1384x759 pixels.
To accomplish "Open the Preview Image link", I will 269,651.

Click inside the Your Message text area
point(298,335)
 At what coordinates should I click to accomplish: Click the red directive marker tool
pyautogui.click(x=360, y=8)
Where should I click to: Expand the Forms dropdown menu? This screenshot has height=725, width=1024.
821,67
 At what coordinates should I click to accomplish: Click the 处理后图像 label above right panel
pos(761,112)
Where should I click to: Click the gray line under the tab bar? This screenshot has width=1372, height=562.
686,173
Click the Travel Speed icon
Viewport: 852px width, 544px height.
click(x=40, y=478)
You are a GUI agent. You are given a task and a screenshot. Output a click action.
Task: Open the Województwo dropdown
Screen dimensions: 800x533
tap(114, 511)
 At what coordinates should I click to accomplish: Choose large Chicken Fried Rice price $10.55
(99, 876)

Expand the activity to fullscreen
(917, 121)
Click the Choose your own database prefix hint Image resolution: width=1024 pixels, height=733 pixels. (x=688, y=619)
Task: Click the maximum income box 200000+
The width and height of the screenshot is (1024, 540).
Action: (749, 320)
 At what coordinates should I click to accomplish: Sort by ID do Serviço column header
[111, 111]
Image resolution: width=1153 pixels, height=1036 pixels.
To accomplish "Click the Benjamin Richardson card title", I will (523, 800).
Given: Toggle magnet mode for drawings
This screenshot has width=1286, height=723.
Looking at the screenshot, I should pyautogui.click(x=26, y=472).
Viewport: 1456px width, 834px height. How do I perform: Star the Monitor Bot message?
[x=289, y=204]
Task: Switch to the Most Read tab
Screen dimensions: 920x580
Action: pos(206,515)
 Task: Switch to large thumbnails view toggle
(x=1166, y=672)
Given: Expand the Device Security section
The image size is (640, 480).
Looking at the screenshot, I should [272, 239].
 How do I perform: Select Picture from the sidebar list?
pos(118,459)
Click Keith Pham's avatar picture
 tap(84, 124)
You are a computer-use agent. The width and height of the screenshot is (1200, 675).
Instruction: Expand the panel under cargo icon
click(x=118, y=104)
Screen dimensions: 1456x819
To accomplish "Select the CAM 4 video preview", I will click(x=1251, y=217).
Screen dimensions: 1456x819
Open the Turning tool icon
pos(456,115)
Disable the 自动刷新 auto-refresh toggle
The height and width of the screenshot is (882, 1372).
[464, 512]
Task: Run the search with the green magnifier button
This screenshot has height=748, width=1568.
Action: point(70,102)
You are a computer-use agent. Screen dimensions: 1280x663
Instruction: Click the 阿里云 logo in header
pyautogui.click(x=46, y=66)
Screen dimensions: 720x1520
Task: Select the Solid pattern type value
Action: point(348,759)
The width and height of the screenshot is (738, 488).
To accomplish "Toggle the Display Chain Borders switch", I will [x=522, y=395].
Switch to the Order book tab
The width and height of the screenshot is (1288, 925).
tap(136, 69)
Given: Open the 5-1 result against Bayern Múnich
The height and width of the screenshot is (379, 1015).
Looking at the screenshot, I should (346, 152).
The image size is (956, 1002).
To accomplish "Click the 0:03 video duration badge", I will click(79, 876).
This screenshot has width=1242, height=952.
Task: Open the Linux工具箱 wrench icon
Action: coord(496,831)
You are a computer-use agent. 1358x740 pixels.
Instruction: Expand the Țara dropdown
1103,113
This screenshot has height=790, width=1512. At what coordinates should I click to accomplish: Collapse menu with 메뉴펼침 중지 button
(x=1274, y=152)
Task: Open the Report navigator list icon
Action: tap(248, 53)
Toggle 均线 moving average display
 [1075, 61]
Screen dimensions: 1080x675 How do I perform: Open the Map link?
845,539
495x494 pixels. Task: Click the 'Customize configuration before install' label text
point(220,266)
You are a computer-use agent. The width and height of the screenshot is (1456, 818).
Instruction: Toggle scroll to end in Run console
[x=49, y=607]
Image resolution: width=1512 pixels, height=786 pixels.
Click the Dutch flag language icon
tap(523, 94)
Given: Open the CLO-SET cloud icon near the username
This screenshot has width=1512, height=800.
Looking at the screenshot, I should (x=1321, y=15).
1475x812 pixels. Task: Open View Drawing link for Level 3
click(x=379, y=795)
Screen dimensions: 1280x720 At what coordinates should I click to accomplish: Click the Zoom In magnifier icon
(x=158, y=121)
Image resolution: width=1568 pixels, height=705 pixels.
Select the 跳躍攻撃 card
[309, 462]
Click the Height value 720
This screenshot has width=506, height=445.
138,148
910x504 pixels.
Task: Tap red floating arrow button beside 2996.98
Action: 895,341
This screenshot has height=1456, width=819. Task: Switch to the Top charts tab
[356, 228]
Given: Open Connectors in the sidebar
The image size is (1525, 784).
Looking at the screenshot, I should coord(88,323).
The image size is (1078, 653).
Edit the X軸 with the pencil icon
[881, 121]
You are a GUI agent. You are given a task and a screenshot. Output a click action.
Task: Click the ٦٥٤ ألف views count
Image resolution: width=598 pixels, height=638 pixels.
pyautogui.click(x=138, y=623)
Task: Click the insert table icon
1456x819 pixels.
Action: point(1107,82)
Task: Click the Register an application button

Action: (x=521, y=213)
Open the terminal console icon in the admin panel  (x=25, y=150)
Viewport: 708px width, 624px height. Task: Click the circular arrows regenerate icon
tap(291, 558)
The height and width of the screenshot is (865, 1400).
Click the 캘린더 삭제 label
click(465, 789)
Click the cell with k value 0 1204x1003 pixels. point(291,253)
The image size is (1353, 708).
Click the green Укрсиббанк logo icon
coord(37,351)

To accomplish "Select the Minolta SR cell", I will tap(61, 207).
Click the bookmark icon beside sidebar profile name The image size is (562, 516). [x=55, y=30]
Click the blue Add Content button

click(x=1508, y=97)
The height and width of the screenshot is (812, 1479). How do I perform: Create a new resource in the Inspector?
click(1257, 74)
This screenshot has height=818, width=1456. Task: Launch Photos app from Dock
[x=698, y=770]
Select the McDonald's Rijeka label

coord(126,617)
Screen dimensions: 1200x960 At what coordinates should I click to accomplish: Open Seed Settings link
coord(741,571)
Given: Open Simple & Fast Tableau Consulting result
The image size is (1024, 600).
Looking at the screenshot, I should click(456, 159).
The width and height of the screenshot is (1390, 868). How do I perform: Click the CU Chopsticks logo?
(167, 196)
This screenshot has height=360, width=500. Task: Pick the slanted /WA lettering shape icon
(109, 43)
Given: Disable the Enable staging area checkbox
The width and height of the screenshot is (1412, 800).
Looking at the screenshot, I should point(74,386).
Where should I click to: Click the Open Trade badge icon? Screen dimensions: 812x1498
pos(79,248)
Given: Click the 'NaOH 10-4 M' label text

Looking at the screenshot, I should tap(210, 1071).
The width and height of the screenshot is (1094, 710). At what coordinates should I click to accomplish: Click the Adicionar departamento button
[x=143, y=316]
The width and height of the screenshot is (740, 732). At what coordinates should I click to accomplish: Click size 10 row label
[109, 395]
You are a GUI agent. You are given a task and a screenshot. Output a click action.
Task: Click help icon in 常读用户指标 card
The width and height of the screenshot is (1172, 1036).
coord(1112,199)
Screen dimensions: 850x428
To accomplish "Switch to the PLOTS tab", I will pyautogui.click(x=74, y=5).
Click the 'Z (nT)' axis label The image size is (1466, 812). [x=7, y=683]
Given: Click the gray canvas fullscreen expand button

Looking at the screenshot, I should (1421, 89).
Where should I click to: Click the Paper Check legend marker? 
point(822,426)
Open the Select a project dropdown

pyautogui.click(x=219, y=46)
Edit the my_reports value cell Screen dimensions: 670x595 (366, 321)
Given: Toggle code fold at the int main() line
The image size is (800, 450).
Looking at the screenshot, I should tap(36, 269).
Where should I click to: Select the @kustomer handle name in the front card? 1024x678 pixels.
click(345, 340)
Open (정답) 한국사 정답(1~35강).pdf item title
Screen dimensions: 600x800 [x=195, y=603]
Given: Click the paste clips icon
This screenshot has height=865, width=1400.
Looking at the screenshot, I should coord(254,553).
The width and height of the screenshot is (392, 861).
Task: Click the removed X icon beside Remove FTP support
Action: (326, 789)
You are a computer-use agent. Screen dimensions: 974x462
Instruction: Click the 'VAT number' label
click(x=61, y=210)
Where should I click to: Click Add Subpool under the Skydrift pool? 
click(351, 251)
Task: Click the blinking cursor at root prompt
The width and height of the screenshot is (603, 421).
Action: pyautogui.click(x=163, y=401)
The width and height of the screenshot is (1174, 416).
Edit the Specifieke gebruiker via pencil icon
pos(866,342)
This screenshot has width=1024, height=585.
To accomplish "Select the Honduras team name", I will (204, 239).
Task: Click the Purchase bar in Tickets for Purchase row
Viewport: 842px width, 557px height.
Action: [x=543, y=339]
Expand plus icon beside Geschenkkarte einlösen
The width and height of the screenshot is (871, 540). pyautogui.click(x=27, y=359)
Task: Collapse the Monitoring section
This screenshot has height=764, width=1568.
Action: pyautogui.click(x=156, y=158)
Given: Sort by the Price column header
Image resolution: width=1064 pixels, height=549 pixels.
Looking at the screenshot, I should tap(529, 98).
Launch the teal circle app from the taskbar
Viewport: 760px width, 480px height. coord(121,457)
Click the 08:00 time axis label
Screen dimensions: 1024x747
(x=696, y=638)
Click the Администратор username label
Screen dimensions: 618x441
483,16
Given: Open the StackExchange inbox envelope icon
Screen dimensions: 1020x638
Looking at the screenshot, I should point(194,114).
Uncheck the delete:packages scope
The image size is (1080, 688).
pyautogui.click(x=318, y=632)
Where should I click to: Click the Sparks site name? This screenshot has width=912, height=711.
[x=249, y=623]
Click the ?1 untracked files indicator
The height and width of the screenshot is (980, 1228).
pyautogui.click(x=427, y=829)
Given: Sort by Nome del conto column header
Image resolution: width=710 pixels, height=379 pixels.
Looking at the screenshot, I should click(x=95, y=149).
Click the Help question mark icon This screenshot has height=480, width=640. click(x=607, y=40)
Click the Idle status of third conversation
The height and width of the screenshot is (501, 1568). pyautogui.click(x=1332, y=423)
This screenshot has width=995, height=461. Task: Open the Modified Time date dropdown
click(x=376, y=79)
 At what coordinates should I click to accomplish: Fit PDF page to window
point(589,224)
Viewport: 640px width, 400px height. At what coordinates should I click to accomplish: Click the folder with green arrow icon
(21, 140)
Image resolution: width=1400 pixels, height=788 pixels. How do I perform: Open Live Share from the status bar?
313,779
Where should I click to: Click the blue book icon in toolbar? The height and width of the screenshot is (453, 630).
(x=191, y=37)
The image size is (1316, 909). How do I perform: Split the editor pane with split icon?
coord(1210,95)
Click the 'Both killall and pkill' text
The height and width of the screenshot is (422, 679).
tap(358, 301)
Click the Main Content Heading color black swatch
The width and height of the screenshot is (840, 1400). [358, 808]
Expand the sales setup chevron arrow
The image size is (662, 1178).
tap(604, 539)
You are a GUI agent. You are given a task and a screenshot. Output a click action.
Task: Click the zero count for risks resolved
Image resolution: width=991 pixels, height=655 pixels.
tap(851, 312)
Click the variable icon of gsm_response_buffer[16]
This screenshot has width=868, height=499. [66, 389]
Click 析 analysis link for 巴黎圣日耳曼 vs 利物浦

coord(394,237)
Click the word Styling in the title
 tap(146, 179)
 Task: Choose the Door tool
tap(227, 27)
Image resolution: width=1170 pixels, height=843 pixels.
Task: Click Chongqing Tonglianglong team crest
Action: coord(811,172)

+---+

### Task
Render the data, starting at the line containing "Task: Click the Register" and ending at the line containing "[x=143, y=316]", as a two-column CSV with the headers task and answer, one row for each task paired with its answer. Put every value in a single quoted field, with any line breaks replaced by spaces.

### Correct answer
task,answer
"Task: Click the Register an application button","Action: (x=521, y=213)"
"Open the terminal console icon in the admin panel","(x=25, y=150)"
"Viewport: 708px width, 624px height. Task: Click the circular arrows regenerate icon","tap(291, 558)"
"The height and width of the screenshot is (865, 1400). Click the 캘린더 삭제 label","click(465, 789)"
"Click the cell with k value 0 1204x1003 pixels.","point(291,253)"
"The image size is (1353, 708). Click the green Укрсиббанк logo icon","coord(37,351)"
"To accomplish ""Select the Minolta SR cell"",","I will tap(61, 207)."
"Click the bookmark icon beside sidebar profile name The image size is (562, 516).","[x=55, y=30]"
"Click the blue Add Content button","click(x=1508, y=97)"
"The height and width of the screenshot is (812, 1479). How do I perform: Create a new resource in the Inspector?","click(1257, 74)"
"This screenshot has height=818, width=1456. Task: Launch Photos app from Dock","[x=698, y=770]"
"Select the McDonald's Rijeka label","coord(126,617)"
"Screen dimensions: 1200x960 At what coordinates should I click to accomplish: Open Seed Settings link","coord(741,571)"
"Given: Open Simple & Fast Tableau Consulting result The image size is (1024, 600).","Looking at the screenshot, I should click(456, 159)."
"The width and height of the screenshot is (1390, 868). How do I perform: Click the CU Chopsticks logo?","(167, 196)"
"This screenshot has height=360, width=500. Task: Pick the slanted /WA lettering shape icon","(109, 43)"
"Given: Disable the Enable staging area checkbox The width and height of the screenshot is (1412, 800).","Looking at the screenshot, I should point(74,386)."
"Where should I click to: Click the Open Trade badge icon? Screen dimensions: 812x1498","pos(79,248)"
"Given: Click the 'NaOH 10-4 M' label text","Looking at the screenshot, I should tap(210, 1071)."
"The width and height of the screenshot is (1094, 710). At what coordinates should I click to accomplish: Click the Adicionar departamento button","[x=143, y=316]"